Stored dataset items:
++++++++

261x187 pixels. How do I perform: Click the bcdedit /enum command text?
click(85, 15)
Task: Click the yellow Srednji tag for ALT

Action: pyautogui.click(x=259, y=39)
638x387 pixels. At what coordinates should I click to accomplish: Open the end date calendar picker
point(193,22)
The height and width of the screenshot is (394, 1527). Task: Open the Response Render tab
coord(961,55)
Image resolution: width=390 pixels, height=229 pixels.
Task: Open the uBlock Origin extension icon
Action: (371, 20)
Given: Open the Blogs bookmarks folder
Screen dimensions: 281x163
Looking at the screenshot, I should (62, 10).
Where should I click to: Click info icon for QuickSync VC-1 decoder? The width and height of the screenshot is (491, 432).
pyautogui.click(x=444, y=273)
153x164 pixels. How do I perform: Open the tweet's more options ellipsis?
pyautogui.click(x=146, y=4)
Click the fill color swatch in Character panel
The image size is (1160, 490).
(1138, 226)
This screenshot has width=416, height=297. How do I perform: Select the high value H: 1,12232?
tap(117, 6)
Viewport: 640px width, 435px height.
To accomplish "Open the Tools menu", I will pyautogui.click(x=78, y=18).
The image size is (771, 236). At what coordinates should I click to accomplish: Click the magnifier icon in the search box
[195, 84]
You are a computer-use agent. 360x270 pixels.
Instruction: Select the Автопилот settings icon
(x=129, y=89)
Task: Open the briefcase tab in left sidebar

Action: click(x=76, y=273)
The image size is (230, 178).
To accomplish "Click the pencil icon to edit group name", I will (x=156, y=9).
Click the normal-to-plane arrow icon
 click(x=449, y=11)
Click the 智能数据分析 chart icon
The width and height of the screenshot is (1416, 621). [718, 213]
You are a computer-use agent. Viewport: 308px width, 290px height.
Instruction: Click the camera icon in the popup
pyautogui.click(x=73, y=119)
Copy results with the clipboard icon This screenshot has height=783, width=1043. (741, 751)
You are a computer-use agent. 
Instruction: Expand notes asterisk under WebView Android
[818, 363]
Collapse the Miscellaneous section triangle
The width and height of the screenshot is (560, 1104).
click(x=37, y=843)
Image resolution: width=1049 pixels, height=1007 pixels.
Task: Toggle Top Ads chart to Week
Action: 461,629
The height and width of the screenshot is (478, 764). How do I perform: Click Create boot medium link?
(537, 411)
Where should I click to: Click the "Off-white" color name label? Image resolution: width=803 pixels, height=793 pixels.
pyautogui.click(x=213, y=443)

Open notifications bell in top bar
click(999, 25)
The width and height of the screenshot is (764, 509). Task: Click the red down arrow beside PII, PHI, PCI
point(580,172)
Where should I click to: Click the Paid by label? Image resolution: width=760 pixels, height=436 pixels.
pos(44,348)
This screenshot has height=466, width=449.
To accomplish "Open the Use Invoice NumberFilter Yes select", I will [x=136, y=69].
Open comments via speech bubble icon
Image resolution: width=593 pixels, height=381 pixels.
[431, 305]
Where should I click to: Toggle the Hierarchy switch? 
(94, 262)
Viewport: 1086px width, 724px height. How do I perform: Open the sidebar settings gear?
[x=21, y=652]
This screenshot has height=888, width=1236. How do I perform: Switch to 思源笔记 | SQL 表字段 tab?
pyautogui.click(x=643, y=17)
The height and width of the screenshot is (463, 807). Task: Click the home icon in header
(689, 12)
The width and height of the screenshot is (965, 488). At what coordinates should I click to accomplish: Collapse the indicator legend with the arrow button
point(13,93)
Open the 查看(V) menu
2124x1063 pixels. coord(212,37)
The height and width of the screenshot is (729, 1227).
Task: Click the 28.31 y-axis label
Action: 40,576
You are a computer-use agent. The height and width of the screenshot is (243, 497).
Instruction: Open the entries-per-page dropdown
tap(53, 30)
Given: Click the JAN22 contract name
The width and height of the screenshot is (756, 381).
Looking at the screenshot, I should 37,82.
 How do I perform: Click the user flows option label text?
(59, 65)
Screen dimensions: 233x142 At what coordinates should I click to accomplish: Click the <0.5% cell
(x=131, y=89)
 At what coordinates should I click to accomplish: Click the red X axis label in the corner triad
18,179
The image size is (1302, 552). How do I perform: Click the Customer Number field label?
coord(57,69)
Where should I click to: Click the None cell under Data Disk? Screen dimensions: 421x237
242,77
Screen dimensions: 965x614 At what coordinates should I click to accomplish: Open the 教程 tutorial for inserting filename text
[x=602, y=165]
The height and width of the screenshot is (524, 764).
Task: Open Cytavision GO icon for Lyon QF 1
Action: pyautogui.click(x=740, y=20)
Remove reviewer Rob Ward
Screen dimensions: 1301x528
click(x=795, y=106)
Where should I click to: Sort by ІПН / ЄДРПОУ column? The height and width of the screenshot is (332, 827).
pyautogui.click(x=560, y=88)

++++++++

For each line in the entries that holds "will", return that line.

To accomplish "Open the Tools menu", I will pyautogui.click(x=78, y=18).
To accomplish "Click the pencil icon to edit group name", I will (x=156, y=9).
To accomplish "Open the Use Invoice NumberFilter Yes select", I will [x=136, y=69].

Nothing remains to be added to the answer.